Monday, April 29, 2013
Catastrophizing?
Q: How do you publicly manage a personal crisis?
A: With great difficulty
Catastrophizing. I looked it up. It means making something worse than it is. Someone told me today that that is what she thought I was doing. That I was essentially "What Iffing?" too much.
I think my What ifs are valid. I need to make decisions. There are so many things that hinge off of so many other things. That is what the facts are. At the same time, I also recognize that how I am about this has everything to do with things that are likely to be understood better by my unconscious than my conscious.
This person also pointed out that "what you focus on expands." Maybe. Maybe not. But as I said in a previous blog, there are some reasons I don't like repeating myself. But I have done it, in part, as an attempt to clarify things for those trying to be helpful.
I realize that some of the things I am saying are extreme. I even note them as I am saying them. But dammit. This is one of those occasions being so public isn't so helpful. We all have moments that suck. We all have our darker times - we just often don't walk around sharing them.

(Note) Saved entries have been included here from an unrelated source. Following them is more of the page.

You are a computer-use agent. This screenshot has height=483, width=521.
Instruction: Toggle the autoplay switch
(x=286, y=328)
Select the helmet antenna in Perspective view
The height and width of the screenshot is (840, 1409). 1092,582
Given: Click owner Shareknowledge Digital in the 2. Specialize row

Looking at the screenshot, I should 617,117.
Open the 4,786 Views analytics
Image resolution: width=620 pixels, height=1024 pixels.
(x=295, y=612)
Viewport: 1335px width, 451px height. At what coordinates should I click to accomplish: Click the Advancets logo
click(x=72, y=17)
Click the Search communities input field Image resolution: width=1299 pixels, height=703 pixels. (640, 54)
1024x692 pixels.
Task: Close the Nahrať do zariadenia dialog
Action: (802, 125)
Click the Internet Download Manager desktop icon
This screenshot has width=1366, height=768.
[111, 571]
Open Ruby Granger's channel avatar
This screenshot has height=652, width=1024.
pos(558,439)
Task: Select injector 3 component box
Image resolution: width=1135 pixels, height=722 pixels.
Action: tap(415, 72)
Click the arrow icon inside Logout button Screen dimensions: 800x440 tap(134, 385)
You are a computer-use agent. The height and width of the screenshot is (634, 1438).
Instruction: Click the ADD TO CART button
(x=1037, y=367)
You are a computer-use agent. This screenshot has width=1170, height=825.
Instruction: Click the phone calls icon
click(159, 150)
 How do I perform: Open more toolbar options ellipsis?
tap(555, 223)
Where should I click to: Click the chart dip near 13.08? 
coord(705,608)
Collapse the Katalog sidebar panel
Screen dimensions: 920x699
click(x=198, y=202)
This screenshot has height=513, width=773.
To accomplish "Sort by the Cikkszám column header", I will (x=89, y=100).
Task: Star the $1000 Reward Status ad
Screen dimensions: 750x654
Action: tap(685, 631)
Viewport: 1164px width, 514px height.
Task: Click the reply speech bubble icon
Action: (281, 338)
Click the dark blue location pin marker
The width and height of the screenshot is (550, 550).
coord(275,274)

Am I making the situation out to be worse than it is? No. It is incredibly complicated. Don't believe it? You try it for yourself, and then come back to me and tell me how easy it is to have any semblance of balance. You tell me how easy it is to "trust" or "be calm and peaceful" and let things "unfold for you." How easy it is to listen to what others think you should do or how you should be. How easy it is to function when overwhelmed, when there is more to deal with than you can possibly handle.
I am where I am. I am allowing myself to be there. I am allowing myself to show you my being there. Is it pretty? I know it's not. I will likely find my way elsewhere at some point. It is not like I have been like this for months and it is not like I am shut down. I am doing my best to work my way through. Sometimes I even wonder if people think me bipolar: one moment talking about my distressed situation, the next about something totally unrelated, the next a new Cedonaah, the next...well, you get my point.
Things like this make me so angry. Instead of trying to alter my mindset, how about some empathy and compassion? At times like this I wonder how much I used to do this type of thing to people and how annoying it might have been for them. When someone is in "it" telling them how wrong they are for it is not going to help. Telling them you can help "fix" them is not going to help, either.
I know it comes from a good place. My kind - knowing - words always did, too.
It was suggested to me at one point that I get therapy for my situation. What good is that going to do? It doesn't change any of the facts of my situation. It doesn't make my choices for me, and doesn't make the ones I ultimately choose any easier. And it doesn't give me any money or energy to do anything with.
I already realize/know that how I look at things can empower or disempower. I "know" all of this "stuff." But the world knows a lot of stuff, and still finds things to be pretty messy at times.
I am "just" sitting in a mess I don't like, and am not sure how to get out of it, and of the options I am aware of, I am not really a fan. Are there options I haven't considered? Quite possibly. Are there perspectives I haven't considered? That is possible, too.
But I am where I am at the moment.
I don't know about you, but I am not sure that another person's unsolicited evaluation of me or how I do things has ever really been helpful.
I am learning so much about how to/how not to treat people.
If you are ever upset/worried/overwhelmed/concerned/fearful, I hope you get what you need and not what someone else thinks you need.
PS Special Note: While this blog is a reaction to a particular comment, it encompasses a greater picture. Not all pieces can be attributed to this particular friend.
How often do we get to know what a person we talk to is really thinking? Not often at all. But due to the nature of this blog and how I am approaching things, it isn't too hard to know what thoughts cross my mind. One reason we likely don't say things to one another is because we fear the repercussions.
But if you are going to write as I do, there is no way to filter. It is part of the reason the blog began anonymously. My experience of life is my experience of life. Maybe I have it wrong (I am sure you occasionally get things wrong, too), but it is where I am at. If you are reading my blog and you think I am off about something, you don't need to be attacking me for it. While it is not the same, it is roughly similar to you coming into my head and attacking me for my thoughts since it is not a conversation I have had directly with you.
If you are going to hold my experience of life against me, or think I am going to in some way offend you, please do not read what I write. I don't like feeling like I have to worry about how I say something when all I am trying to do is get it out and understand it.
I certainly hope you understand. Times like this I am at my most vulnerable, and in some ways it really sucks. I wish I didn't feel like sharing was what I needed to do...but I keep feeling like the things I talk about might be helpful for others.
*HUGE SIGH*
Boy am I being defensive, and I hate it.